Kutipan teks:
⁂
Belajar Islam

Cahaya di Atas Cahaya


Al ‘Aqidah Al Wāsithiyyah: Halaqah 015| Beriman Kepada Allāh ‘Azza Wa Jalla (Bagian 03) | BiAS

بسم اللّه الرحمن الرحيم
السلام عليكم ورحمة اللّه وبركاته
الحمد لله ربّ العالمين والصلاة والسلام على أشرف الأنبياء والمرسلين

Sahabat BiAS sekalian, saudara muslimin dan muslimat.

Alhamdulilāh, kita telah sampai pada halaqah yang ke-15, kita melanjutkan rangkaian silsilah dari kitāb “Al ‘Aqidah Al Wāsithiyah” (العقيدة الواسطية) karangan Syaikhul Islām Ibnu Taimiyyah rahimahullāh (Ahmad ibn Abdil Halīm Al Harrānī)
⁂
Tugas a: Ulangi persis baris-baris catatan yang dimulai dari baris berisi "The image size" sampai baris berisi "point(604,330)", termasuk kedua baris itu, tanpa menyertakan gambarnya.
Teks dan catatan ini diambil dari sumber yang berbeda.

Catatan mentah:
⁂
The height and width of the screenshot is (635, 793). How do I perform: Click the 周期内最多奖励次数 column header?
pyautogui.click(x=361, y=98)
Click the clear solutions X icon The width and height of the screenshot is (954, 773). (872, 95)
⁂
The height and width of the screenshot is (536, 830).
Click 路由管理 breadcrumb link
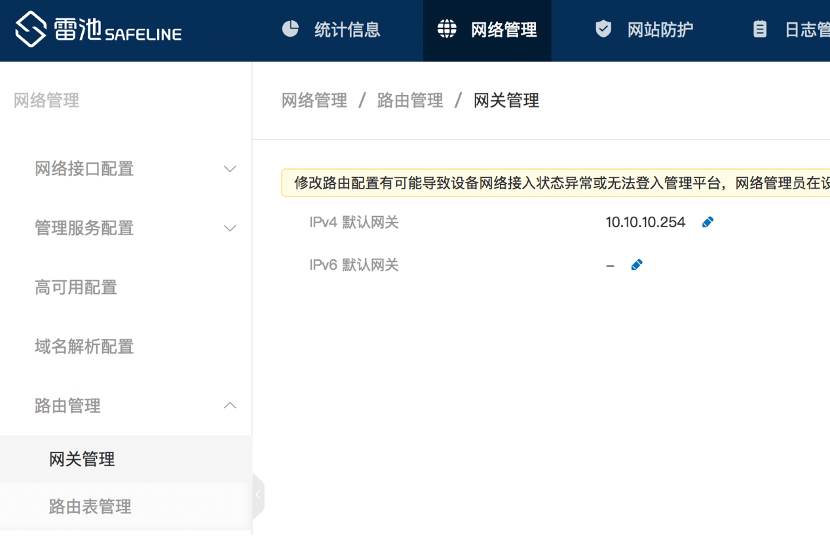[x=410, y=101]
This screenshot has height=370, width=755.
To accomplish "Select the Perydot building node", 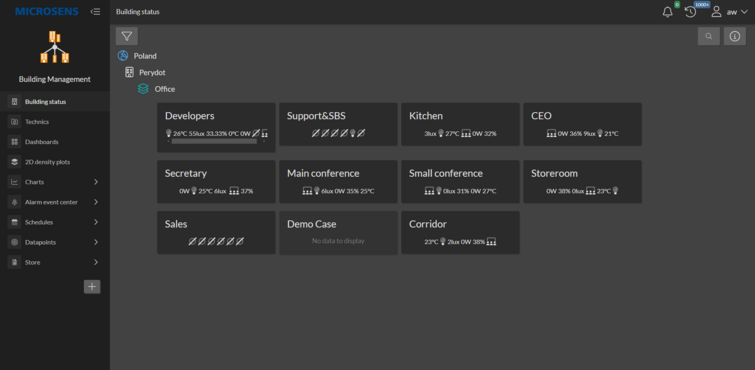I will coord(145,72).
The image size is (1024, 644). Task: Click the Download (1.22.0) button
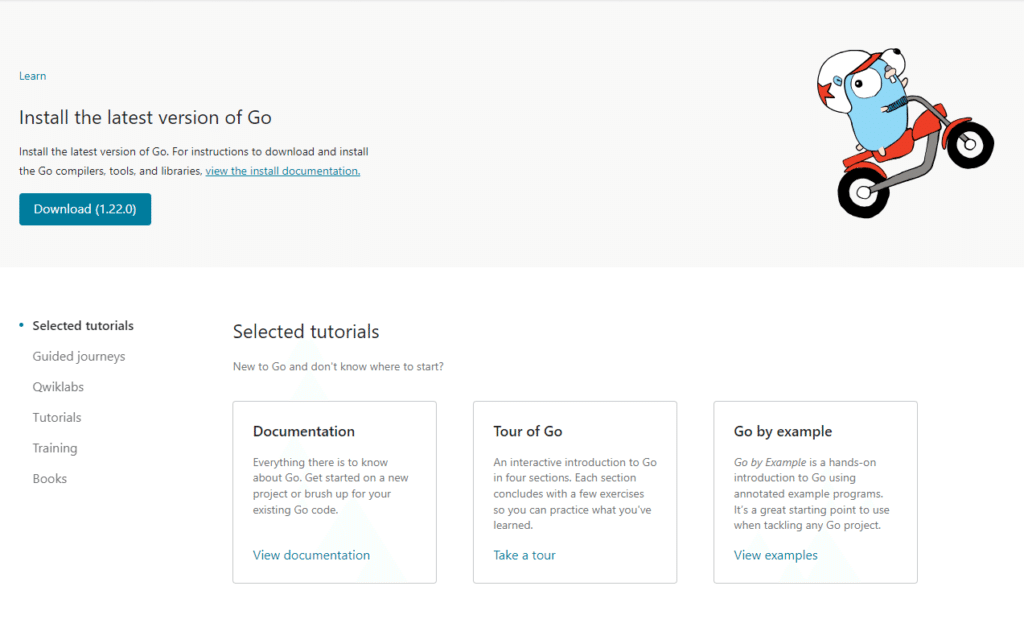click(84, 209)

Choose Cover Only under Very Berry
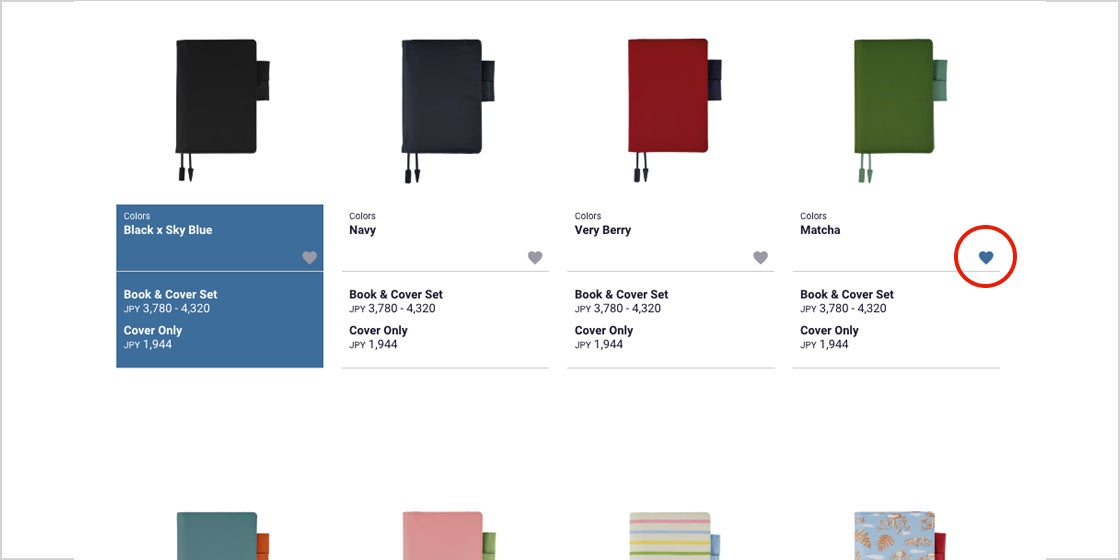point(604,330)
⁂
Tugas b: Tulis ulang bagian teks yang dimulai dengan kata-kata "Belajar Islam" dan berakhir dengan "muslimin dan muslimat.", dengan mengganti "BiAS" menjadi "Bimbingan Islam".

Jawaban benar a:
The image size is (1024, 644). Task: Click the Download (1.22.0) button
click(84, 209)

Choose Cover Only under Very Berry
point(604,330)

Jawaban benar b:
Belajar Islam

Cahaya di Atas Cahaya


Al ‘Aqidah Al Wāsithiyyah: Halaqah 015| Beriman Kepada Allāh ‘Azza Wa Jalla (Bagian 03) | Bimbingan Islam

بسم اللّه الرحمن الرحيم
السلام عليكم ورحمة اللّه وبركاته
الحمد لله ربّ العالمين والصلاة والسلام على أشرف الأنبياء والمرسلين

Sahabat Bimbingan Islam sekalian, saudara muslimin dan muslimat.